THE DATA:
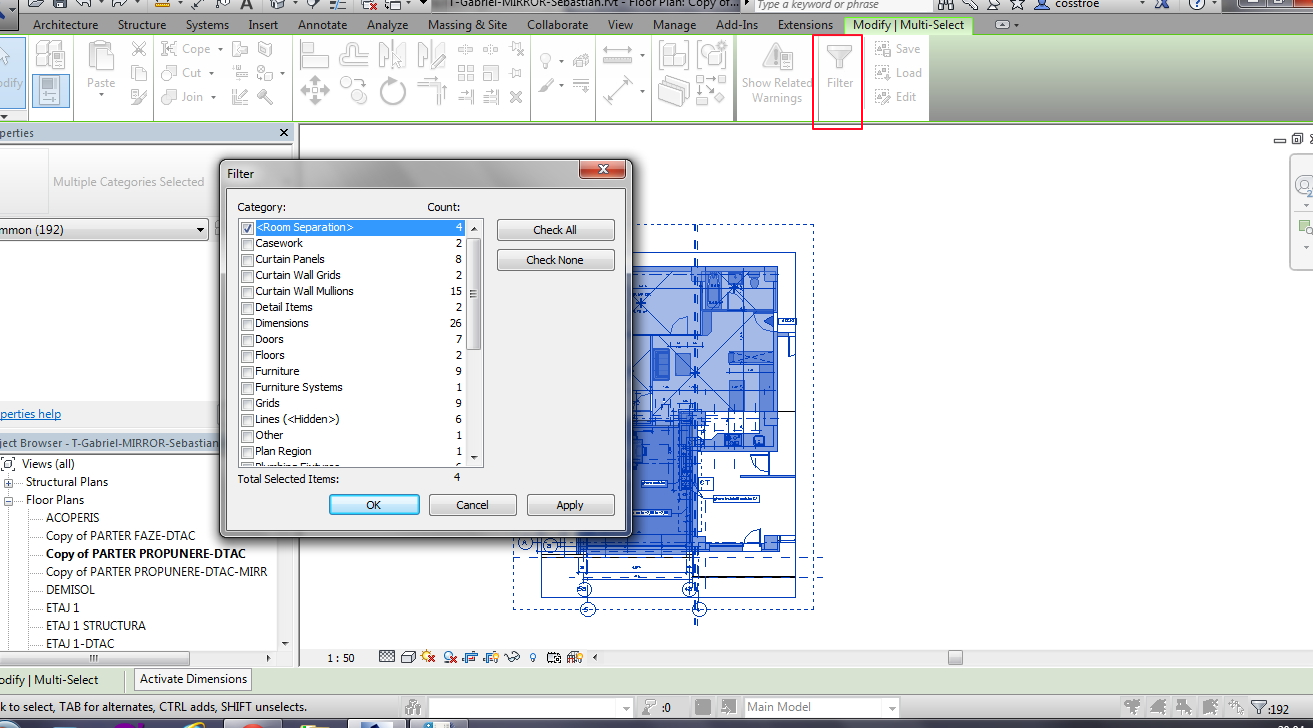Screen dimensions: 1313x728
Task: Click the Apply button in Filter dialog
Action: (x=570, y=505)
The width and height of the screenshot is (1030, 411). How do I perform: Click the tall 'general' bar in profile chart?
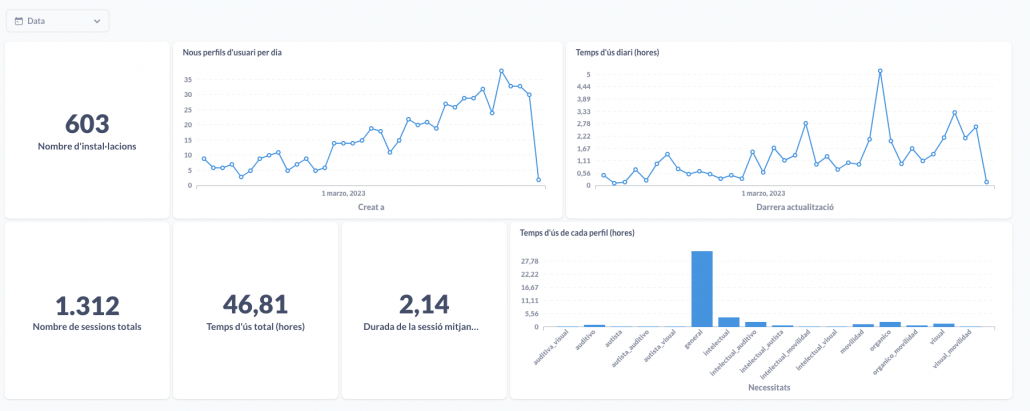coord(702,288)
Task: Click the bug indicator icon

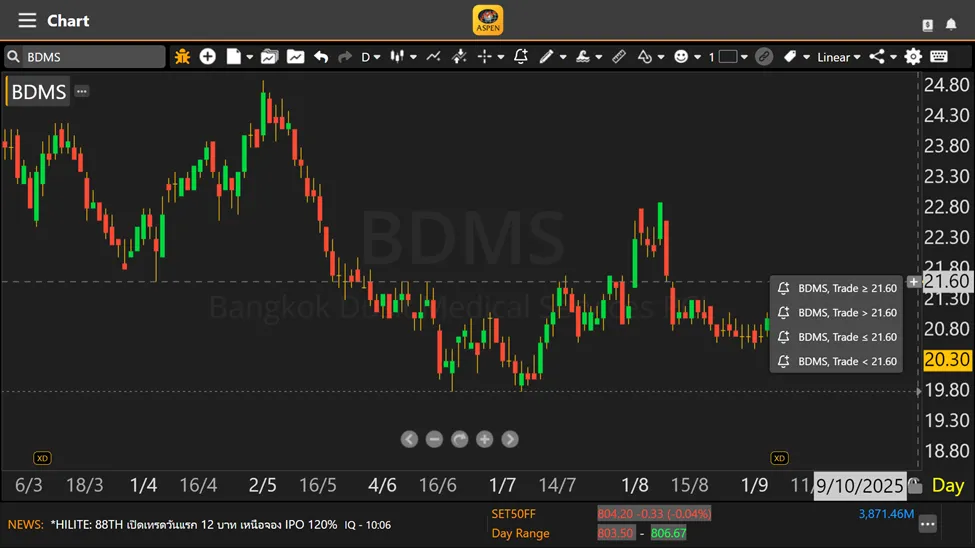Action: [182, 57]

TASK BRIEF: Pictures must be left out of the answer, which should be exactly the lines from the one holding "The width and" through the last line of the entries above, both included; please add nothing.

SOLUTION:
The width and height of the screenshot is (1030, 411). How do I perform: Click the tall 'general' bar in profile chart?
coord(702,288)
Task: Click the bug indicator icon

Action: [182, 57]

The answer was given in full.